Retail Ad

by Max Nelson on September 19, 2013

Retail Ad
I was doing ads for the school paper at Chico State (The Orion), and one day some guy said they needed an article written, so I volunteered and submitted this and they published it.

Picking the right apartment in college is a subtle dance, an intricate art laced with whispered secrets and forgotten myths. Maybe you’ve toured a spot with your soon-to-be roommates, maybe you’ve found yourself staring at the freshly painted walls, wondering what raucous debauchery they have witnessed, what untold madness has raged within their restraints. As you soothingly caressed their surface, ear cusped against the drywall, your roommate probably walked in and questioned whether he really wanted to live with you. But he knew not the art of house selection! The sighing of the wooly carpet, tope in color, Oh so very tope! He knew not the murmur of the ceiling fan, nor the hushed call of the kitchen countertop. But you heard, it, and oh what a symphony it was, ringing forth from every corner of the room, telling of keggers and kick-its and times forgotten.
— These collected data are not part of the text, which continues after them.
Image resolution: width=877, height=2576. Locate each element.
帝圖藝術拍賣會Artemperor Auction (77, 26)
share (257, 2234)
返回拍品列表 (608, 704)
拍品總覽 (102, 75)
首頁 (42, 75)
And oh how you danced! to be finally rid of the tyrannous restraints of the dorms, the iron shackles of curfew, The leaden ball of the the dining hall. Now replaced by the boundless freedom of personal space and yes, even your own individual room. Your dance was probably cut short by a concerned bystander who told you to “Seriously knock it off bro, you’re making us look weird” and that was acceptable, for amidst the clamor you had caught a whiff of something amiss, a nameless fear that loomed forward in the future.

It was that of roommates. People whose job it is to wake you at all hours of the night, unhindered by the very curfew you so loathed, but which also kept you safe from nocturnal disturbance in your subsophmoric cocoon. To devour your food, which you bought especially for that one moment when you got back from midterms, and all you wanted was a microwave burrito. These people are an unfortunate but necessary side effect of gaining domestic independence. To minimize the ill effects of living with uncouth behavior, all new home-renters should pick their roommate’s with as much caution as they exercised in selecting their place of living. Throw aside your sophmoric ideals and switch your compassion to OFF. Because the selection of roommate’s is best done with cold practicality and meticulous indifference. Those who are able to exercise this icy caution will be rewarded with both a pleasant semester, and if lucky, even a nice apartment to spend it in. By now, picking an apartment may seem more daunting a task than you had expected, but fear not dear reader, continue to dance within your quarters as I know you will, for you too hear the music of the apartment, it’s sweet embrace, and it’s glorious anthem…of freedom.